======== DATA FOR REVIEW

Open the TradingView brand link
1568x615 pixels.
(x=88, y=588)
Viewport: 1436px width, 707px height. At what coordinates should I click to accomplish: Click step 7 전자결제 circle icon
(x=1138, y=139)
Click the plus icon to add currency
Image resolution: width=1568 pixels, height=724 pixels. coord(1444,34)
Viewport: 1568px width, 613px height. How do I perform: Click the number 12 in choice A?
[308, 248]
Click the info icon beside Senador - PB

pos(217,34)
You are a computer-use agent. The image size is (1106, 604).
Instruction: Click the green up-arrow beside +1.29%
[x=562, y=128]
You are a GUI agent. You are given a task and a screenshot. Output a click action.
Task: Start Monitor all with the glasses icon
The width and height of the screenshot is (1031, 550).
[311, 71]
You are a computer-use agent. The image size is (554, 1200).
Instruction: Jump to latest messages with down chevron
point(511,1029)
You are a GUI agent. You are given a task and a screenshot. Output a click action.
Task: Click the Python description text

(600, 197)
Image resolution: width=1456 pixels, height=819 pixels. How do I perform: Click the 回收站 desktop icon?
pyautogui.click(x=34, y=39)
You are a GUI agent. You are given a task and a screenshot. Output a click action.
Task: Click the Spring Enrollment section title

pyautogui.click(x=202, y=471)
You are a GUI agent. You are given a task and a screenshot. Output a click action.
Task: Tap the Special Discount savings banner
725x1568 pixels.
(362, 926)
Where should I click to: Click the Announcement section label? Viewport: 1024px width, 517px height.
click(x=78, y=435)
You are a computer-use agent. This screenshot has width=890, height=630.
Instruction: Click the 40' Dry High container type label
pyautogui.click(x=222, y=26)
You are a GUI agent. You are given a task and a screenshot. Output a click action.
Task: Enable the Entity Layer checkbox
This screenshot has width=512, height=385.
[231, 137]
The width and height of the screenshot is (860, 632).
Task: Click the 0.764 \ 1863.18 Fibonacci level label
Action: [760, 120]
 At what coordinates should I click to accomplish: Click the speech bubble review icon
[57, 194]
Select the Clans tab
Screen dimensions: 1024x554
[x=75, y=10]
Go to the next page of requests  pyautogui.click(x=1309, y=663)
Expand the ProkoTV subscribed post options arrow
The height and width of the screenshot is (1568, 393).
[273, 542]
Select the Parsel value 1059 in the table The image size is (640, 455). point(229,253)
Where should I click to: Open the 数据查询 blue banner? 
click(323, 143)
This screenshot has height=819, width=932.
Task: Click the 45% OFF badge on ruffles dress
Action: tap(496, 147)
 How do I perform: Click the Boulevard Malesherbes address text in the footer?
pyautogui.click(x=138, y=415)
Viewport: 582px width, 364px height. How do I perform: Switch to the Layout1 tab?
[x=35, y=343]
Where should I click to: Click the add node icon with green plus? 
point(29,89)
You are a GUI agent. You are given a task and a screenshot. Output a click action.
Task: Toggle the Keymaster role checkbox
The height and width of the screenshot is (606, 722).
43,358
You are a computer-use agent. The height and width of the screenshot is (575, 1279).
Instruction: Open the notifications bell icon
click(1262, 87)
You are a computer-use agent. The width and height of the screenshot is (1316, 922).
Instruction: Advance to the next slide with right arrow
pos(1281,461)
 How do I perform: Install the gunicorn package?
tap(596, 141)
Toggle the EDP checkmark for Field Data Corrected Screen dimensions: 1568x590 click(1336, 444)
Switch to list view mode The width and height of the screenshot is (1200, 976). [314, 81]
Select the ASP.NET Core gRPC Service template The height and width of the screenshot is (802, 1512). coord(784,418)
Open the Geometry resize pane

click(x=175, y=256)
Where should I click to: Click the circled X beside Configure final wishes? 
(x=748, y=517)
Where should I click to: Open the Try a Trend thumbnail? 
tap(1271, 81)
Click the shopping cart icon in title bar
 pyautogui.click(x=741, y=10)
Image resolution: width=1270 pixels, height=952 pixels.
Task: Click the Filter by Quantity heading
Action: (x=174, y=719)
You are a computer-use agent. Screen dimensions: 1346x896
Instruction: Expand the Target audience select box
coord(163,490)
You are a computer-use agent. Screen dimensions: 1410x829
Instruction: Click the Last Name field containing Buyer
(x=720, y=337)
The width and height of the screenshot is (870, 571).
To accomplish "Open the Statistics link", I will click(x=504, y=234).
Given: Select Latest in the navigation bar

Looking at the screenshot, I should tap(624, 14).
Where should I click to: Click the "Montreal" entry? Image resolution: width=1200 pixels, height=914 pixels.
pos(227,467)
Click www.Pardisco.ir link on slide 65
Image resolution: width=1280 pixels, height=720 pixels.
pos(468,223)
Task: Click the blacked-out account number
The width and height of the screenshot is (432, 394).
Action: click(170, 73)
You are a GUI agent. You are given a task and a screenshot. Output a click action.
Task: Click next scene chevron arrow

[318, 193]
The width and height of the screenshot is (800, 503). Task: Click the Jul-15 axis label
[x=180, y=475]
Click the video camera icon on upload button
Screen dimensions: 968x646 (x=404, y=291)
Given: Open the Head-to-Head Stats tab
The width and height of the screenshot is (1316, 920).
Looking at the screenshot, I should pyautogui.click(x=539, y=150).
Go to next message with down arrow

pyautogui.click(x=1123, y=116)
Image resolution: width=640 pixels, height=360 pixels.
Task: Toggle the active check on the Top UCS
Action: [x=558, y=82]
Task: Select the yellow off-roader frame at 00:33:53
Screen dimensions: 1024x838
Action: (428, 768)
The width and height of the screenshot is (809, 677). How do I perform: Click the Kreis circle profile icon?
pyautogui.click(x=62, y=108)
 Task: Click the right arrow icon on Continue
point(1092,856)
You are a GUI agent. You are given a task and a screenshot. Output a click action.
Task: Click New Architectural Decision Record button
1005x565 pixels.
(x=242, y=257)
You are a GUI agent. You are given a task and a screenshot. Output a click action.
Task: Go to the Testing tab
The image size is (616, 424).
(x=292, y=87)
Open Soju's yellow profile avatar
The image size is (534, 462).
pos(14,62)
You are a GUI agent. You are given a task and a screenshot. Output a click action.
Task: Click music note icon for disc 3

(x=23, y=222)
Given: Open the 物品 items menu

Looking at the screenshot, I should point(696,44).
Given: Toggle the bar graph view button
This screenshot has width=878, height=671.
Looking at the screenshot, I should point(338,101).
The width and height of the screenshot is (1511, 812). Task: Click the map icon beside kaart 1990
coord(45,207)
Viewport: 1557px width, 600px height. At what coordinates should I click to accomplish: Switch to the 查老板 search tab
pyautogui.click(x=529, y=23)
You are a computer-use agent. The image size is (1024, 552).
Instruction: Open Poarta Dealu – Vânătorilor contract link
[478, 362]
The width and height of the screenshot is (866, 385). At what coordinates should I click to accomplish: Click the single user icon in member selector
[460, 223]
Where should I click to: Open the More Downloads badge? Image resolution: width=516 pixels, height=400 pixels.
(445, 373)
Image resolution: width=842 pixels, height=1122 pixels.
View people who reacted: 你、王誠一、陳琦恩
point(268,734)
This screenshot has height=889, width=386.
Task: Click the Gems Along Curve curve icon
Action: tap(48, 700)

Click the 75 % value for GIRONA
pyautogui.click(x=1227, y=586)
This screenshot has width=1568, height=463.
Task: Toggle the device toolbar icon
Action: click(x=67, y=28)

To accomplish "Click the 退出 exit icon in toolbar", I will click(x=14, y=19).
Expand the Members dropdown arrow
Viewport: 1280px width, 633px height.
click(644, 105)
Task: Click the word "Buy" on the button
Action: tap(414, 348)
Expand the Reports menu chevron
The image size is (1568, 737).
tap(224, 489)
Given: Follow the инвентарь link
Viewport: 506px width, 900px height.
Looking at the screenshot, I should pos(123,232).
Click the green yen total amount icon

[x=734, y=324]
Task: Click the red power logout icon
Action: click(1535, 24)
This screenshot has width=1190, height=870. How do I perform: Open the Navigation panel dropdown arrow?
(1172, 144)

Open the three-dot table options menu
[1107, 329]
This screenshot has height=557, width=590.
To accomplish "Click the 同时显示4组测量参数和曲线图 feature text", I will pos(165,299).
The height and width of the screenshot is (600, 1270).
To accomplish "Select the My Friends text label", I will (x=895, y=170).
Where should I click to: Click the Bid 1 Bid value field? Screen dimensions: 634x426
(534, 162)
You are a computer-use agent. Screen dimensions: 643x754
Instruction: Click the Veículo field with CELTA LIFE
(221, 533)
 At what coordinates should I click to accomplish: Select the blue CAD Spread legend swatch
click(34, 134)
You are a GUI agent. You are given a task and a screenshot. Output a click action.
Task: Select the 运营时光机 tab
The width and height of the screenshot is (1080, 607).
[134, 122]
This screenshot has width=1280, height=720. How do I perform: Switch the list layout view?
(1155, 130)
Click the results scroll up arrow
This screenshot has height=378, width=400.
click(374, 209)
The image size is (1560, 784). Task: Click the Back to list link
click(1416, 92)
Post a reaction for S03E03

================

_WHAT THIS TASK INVOLVES_:
Set down precisely the lines above between the line holding "You are a computer-use agent. Screen dimensions: 1346x896" and the line holding "Given: Open the Head-to-Head Stats tab", inclusive, and nothing beyond them.

_RESPONSE FOR THIS EXERCISE_:
You are a computer-use agent. Screen dimensions: 1346x896
Instruction: Expand the Target audience select box
coord(163,490)
You are a computer-use agent. Screen dimensions: 1410x829
Instruction: Click the Last Name field containing Buyer
(x=720, y=337)
The width and height of the screenshot is (870, 571).
To accomplish "Open the Statistics link", I will click(x=504, y=234).
Given: Select Latest in the navigation bar

Looking at the screenshot, I should tap(624, 14).
Where should I click to: Click the "Montreal" entry? Image resolution: width=1200 pixels, height=914 pixels.
pos(227,467)
Click www.Pardisco.ir link on slide 65
Image resolution: width=1280 pixels, height=720 pixels.
pos(468,223)
Task: Click the blacked-out account number
The width and height of the screenshot is (432, 394).
Action: click(170, 73)
You are a GUI agent. You are given a task and a screenshot. Output a click action.
Task: Click next scene chevron arrow

[318, 193]
The width and height of the screenshot is (800, 503). Task: Click the Jul-15 axis label
[x=180, y=475]
Click the video camera icon on upload button
Screen dimensions: 968x646 (x=404, y=291)
Given: Open the Head-to-Head Stats tab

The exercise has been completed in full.